### [ENTRIES PROVIDED]
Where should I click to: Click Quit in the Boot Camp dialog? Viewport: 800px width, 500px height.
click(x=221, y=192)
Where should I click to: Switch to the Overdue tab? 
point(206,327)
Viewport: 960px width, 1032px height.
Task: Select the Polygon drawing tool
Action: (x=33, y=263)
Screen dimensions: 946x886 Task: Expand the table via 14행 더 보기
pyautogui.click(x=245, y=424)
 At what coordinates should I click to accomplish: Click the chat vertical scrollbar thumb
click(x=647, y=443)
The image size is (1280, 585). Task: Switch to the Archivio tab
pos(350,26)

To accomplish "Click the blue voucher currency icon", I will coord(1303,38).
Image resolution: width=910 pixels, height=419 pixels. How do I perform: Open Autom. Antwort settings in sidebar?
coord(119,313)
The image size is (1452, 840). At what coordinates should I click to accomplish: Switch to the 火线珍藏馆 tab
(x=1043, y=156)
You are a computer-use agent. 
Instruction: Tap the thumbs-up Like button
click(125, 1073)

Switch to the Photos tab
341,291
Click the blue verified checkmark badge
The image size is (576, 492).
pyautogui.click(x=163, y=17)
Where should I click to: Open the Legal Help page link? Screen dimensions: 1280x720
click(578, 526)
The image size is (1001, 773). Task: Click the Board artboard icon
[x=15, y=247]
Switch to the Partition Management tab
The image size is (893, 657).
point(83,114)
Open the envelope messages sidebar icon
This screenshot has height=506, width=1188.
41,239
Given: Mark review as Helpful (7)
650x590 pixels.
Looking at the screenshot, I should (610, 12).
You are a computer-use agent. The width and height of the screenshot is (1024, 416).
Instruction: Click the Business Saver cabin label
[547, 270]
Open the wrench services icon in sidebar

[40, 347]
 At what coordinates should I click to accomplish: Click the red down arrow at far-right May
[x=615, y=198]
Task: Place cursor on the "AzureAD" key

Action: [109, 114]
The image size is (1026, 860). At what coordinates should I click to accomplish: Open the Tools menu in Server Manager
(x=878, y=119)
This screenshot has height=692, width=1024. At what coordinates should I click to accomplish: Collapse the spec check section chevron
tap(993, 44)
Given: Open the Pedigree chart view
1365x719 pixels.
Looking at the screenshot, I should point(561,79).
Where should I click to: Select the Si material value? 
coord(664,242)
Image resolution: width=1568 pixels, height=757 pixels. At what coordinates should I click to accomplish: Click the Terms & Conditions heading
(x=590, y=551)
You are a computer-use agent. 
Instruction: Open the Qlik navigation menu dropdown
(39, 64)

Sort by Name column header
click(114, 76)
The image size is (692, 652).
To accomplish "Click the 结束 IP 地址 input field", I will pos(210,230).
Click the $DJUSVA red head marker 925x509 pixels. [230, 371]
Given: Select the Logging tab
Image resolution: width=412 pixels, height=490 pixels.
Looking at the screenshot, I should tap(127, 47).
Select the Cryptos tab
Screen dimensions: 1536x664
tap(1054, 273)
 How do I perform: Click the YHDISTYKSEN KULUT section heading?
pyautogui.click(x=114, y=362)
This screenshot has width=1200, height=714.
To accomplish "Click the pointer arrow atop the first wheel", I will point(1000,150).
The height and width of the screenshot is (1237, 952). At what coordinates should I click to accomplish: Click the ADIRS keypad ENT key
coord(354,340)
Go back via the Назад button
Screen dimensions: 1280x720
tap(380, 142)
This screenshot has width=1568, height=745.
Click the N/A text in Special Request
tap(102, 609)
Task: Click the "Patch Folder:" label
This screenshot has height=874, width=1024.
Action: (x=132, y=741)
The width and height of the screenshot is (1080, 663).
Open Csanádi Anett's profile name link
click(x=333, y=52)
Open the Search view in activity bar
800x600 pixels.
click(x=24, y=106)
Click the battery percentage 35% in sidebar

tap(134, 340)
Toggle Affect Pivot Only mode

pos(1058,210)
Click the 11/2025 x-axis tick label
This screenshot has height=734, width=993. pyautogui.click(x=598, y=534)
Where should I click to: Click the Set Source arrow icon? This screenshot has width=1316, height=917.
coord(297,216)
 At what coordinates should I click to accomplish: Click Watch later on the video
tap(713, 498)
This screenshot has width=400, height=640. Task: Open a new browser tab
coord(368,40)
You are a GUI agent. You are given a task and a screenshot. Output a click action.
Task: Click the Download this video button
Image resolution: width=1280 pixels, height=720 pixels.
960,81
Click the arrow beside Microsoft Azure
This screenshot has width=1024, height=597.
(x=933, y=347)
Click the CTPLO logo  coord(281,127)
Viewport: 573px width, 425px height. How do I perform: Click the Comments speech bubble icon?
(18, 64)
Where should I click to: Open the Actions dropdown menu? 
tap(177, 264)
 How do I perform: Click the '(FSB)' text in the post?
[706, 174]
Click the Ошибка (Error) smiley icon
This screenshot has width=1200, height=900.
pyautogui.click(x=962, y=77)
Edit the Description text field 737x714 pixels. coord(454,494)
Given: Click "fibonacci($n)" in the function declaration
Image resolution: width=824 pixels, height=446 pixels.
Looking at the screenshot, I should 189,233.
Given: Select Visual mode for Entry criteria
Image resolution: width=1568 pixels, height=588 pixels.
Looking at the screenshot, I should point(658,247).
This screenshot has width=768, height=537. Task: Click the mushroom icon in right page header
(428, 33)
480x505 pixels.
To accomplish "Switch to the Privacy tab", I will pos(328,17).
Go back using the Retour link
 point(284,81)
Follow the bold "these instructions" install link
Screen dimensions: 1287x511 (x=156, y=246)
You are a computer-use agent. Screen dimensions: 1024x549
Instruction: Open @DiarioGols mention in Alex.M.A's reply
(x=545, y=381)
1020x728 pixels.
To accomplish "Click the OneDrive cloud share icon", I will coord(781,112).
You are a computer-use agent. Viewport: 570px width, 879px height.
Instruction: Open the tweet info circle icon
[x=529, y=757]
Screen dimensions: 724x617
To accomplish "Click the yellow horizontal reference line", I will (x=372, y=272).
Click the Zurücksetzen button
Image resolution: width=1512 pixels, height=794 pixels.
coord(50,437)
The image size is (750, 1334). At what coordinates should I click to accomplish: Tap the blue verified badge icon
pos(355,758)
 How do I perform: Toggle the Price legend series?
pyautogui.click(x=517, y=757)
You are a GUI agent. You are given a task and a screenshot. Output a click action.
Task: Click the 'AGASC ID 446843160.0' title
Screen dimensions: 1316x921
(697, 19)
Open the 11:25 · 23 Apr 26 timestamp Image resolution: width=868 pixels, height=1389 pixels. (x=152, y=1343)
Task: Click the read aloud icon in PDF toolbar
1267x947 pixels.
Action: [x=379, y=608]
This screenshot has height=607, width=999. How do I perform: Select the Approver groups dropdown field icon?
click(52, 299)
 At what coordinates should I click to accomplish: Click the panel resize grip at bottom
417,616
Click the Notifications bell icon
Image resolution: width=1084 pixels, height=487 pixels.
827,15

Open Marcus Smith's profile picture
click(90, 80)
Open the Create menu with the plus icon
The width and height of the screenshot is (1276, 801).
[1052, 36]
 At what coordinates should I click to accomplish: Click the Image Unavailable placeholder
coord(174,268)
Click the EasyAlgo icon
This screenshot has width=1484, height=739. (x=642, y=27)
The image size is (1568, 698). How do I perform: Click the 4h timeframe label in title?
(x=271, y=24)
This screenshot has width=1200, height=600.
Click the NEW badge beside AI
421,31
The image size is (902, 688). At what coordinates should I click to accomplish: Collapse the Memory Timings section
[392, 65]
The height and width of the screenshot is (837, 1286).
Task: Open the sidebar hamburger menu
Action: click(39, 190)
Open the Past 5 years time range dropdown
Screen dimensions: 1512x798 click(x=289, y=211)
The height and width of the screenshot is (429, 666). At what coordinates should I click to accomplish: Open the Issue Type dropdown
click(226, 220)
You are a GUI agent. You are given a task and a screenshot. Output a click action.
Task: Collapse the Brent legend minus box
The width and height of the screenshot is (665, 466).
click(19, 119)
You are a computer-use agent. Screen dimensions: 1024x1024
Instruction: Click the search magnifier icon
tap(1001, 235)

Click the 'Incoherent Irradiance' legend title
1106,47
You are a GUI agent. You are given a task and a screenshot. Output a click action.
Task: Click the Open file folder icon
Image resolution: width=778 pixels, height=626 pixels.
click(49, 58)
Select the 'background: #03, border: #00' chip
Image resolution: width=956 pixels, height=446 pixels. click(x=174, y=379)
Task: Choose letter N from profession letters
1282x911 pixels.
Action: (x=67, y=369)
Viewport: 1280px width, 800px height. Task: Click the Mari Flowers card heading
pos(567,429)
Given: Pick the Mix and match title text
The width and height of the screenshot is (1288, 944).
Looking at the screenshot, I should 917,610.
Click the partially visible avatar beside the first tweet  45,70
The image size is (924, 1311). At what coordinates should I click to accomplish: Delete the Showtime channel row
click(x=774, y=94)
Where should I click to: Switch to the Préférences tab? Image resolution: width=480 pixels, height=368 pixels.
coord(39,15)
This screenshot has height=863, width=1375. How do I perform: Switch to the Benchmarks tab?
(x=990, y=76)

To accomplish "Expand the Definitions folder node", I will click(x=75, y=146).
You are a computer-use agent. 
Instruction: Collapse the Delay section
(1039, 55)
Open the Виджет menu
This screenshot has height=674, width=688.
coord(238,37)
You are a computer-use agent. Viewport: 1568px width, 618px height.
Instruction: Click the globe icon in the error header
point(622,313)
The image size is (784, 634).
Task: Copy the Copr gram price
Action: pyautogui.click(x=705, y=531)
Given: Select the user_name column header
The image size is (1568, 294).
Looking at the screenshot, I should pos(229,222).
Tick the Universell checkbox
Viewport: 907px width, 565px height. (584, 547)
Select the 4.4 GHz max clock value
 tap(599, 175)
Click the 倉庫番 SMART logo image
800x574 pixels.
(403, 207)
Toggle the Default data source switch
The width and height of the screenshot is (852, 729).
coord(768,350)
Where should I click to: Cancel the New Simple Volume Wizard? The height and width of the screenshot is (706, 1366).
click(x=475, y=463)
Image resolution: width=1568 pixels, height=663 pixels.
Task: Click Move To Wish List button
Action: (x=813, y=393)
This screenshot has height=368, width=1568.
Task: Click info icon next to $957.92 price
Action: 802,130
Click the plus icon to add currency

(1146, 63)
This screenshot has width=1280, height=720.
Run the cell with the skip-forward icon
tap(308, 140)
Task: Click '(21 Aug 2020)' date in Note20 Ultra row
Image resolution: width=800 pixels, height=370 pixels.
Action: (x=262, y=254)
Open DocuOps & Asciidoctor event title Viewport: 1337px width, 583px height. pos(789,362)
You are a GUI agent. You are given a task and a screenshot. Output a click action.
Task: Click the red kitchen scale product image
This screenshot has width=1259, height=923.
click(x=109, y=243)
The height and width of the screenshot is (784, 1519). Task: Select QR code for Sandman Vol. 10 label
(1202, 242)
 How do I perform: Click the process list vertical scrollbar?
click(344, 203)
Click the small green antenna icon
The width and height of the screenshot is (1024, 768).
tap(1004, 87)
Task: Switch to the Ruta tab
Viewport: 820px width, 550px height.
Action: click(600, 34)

### [WORK TO BE COMPLETED]
Could you restate word for word the lines above from the one containing "Image resolution: width=800" through the one containing "Task: Click the red", both included, and nothing else?

### [YOUR RESPONSE]
Image resolution: width=800 pixels, height=370 pixels.
Action: (x=262, y=254)
Open DocuOps & Asciidoctor event title Viewport: 1337px width, 583px height. pos(789,362)
You are a GUI agent. You are given a task and a screenshot. Output a click action.
Task: Click the red kitchen scale product image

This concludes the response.